Fig. 1 is a schematic diagram of a main flow of a method for labeling pictures according to an embodiment of the present invention. As an embodiment of the present invention, as shown in fig. 1, the method for labeling a picture may include:

Step 101, obtaining at least two marked pictures with a time stamp difference value smaller than a threshold value and a time stamp earlier than that of the picture to be marked, and determining the directionality of the object frame to be marked on the picture to be marked according to the position change of the object frame on the at least two marked pictures.

In the step, at least two marked pictures which are closest to the picture to be marked in time and are earlier than the picture to be marked are obtained, and the advancing direction of each object frame to be marked is determined according to the position change of each object frame on the at least two marked pictures on different pictures.
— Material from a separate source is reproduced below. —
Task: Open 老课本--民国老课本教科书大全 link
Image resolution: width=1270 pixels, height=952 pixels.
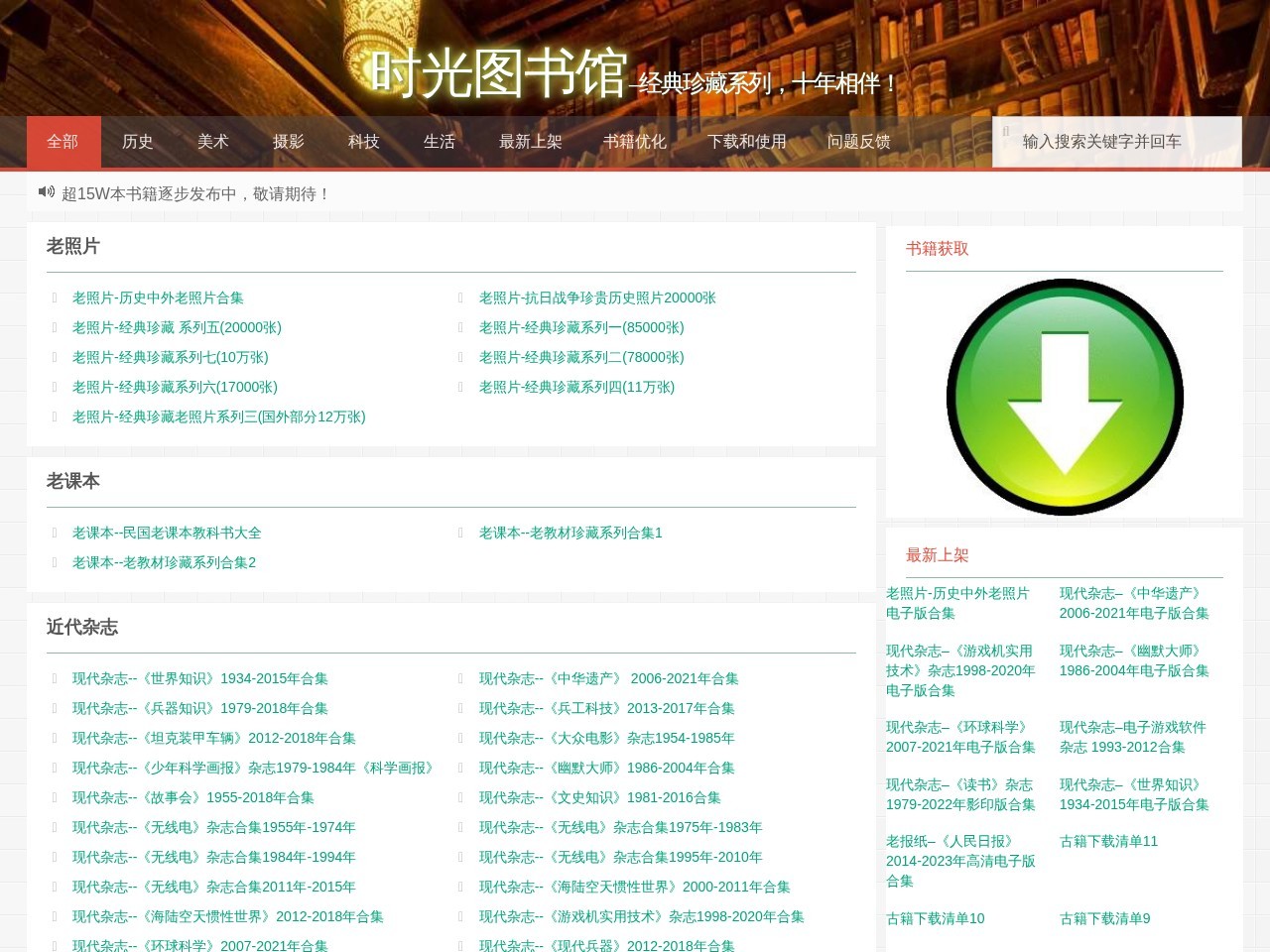Action: [x=167, y=533]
For example, according to the position change of one object frame on two adjacent pictures in time, determining the travelling direction of the object frame to be marked as upper left; or determining that the travelling direction of the object frame to be marked is lower right according to the position change of one object frame on three adjacent pictures in time. Therefore, based on at least two pictures with space-time similarity, the directionality of the object frame to be marked on the picture to be marked can be determined. The threshold value is set according to the requirement, and the number of the acquired marked pictures is different due to different threshold values. Specifically, the time stamp difference value of each marked picture and the picture to be marked is calculated respectively, and whether the time stamp difference value is smaller than a threshold value is judged respectively, so that at least two marked pictures with the time stamp difference value of the picture to be marked smaller than the threshold value are obtained.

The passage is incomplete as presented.